Students and practitioners of risk and portfolio management, as well as equity market strategists, would glean important information from this study.
How Did the Authors Conduct This Research?
The authors review existing literature on options markets’ information content and use four metrics to monitor the activity in options markets around the time of an analyst revision. The four metrics are
- abnormal implied return, or the difference between the price of the synthetic security and the underlying;
- volatility spreads, or the average difference in implied volatility between calls and puts with identical strike prices and expiration dates;
- volatility skewness, or the difference between implied volatilities of out-of-the-money puts and at-the-money calls; and
- relative volume in options and stock markets, or how volume in the former affects volume in the latter.
The authors examine US equity and options data from October 2000 to September 2009. The data are from IBES (consensus upgrade and downgrade changes), OptionMetrics (options data to produce options prices at the midpoint of bid and ask prices), and CRSP (stock price and financial accounting data). Filters scrub the data by removing thinly traded options, those lacking corresponding puts and calls with the same maturity and exercise price, options pairs with less than 5-day or greater than 90-day maturities, and low liquidity options. Further controls remove recommendation duplicates and reiterations and adjust for analyst herding and piggybacking to eliminate potential biased test results.
Evidence from all four measures indicates predictive options trading consistent with the pending analyst consensus revisions, although upgrades and downgrades may not be of the same magnitude. Similar results are obtained to a lesser degree in markets that receive analysts’ limited attention. Here, earnings announcement drift tends to be more pronounced and price discovery is delayed because of the scarcity of analyst coverage.
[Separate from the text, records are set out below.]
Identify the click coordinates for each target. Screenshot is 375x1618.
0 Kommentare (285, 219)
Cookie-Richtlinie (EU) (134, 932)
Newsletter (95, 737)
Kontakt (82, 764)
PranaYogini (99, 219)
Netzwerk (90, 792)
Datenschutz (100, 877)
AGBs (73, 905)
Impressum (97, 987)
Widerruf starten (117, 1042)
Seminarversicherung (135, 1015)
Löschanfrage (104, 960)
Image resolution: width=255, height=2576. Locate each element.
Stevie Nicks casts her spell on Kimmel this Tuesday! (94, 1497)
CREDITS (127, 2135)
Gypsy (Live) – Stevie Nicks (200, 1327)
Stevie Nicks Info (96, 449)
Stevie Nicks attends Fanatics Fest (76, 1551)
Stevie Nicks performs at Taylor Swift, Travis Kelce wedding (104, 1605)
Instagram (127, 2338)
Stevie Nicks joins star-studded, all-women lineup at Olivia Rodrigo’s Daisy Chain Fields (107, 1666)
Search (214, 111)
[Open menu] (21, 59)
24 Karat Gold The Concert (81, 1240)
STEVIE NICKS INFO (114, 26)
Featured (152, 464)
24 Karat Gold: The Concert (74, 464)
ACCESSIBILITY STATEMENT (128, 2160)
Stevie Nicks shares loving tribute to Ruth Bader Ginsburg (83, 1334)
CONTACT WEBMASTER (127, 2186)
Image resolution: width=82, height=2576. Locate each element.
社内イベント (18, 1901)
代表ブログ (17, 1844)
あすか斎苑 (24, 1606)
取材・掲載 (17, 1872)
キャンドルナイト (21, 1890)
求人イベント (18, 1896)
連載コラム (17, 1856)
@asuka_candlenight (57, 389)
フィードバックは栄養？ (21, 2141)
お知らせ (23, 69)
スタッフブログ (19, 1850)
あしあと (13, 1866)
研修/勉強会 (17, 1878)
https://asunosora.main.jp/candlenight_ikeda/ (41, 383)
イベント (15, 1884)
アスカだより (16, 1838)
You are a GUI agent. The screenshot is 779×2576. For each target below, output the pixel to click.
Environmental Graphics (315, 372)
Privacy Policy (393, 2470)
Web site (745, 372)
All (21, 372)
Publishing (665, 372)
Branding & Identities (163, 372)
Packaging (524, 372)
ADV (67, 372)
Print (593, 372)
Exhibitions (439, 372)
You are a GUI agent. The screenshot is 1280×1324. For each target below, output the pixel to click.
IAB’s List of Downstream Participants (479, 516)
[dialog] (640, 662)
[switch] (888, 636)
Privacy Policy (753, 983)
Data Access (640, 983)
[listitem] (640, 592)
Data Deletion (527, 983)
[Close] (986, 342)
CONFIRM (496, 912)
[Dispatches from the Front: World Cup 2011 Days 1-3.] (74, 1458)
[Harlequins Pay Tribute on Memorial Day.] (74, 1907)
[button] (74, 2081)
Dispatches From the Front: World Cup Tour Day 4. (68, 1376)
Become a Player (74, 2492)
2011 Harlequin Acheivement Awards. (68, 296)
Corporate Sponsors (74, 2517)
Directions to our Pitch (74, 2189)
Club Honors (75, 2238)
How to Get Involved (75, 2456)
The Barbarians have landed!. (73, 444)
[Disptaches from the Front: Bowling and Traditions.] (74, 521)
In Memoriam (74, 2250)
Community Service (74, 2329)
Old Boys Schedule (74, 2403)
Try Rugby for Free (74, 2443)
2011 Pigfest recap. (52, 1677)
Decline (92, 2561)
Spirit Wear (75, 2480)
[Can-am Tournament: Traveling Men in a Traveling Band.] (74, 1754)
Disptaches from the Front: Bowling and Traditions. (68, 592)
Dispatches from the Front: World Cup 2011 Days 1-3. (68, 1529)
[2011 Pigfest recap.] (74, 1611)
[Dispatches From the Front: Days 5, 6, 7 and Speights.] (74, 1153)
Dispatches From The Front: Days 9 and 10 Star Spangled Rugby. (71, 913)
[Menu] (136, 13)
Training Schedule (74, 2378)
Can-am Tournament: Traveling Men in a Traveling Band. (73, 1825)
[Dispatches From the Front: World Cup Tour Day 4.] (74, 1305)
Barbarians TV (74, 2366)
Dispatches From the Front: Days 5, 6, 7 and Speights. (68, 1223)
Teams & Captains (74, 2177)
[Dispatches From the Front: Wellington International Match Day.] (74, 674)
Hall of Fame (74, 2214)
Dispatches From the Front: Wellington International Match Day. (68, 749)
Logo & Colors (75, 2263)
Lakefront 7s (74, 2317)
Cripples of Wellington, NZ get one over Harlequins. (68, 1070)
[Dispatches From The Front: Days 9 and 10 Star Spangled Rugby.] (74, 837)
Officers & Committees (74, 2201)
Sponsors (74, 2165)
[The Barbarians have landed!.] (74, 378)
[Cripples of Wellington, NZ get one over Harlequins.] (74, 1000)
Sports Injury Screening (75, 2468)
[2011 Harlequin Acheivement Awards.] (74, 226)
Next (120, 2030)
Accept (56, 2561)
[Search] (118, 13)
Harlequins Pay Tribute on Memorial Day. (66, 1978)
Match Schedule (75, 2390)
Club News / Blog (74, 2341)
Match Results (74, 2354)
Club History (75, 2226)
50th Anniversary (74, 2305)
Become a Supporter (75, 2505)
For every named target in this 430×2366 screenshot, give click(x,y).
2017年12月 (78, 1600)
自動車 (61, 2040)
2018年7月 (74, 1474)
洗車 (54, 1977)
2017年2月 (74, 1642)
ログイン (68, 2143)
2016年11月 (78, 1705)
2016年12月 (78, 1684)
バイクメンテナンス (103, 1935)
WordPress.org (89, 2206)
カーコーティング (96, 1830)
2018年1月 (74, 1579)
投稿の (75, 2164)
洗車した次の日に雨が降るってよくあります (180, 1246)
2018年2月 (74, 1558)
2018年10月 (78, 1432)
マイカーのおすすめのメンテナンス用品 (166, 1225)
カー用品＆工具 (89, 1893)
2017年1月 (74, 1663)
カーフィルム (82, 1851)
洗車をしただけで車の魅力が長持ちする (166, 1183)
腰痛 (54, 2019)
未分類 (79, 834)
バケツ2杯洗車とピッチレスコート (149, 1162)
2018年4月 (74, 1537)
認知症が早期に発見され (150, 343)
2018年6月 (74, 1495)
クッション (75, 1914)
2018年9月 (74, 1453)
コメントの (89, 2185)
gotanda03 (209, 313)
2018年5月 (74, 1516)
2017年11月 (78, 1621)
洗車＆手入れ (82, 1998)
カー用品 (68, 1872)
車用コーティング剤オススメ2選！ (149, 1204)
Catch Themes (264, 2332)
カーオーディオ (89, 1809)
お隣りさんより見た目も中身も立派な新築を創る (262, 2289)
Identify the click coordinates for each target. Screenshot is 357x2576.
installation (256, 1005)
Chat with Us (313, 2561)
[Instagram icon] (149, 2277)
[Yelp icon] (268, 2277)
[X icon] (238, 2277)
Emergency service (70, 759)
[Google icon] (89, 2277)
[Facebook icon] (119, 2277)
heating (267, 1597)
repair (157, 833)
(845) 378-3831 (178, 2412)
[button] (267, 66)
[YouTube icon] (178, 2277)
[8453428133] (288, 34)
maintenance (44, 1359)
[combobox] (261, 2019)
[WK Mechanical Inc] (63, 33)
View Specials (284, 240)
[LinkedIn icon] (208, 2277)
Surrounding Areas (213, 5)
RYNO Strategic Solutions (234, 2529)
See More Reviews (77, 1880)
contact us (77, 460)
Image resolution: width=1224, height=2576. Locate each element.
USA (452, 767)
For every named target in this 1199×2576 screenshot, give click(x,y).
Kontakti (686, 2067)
Regression analysis attempts to parse information flows to control for potential determinants of abnormal stock returns on the announcement day by studying the degree to which the abnormality of such returns is attributable to routine information exchange between stock and options markets and information specific to the earnings revision. The authors conclude that the options market leads the stock market in the transmission of earnings revisions’ impact on stock prices. Options’ information content informs a profitable trading strategy that buys options on firms with high abnormal implied returns and sells short options on those with low abnormal implied returns.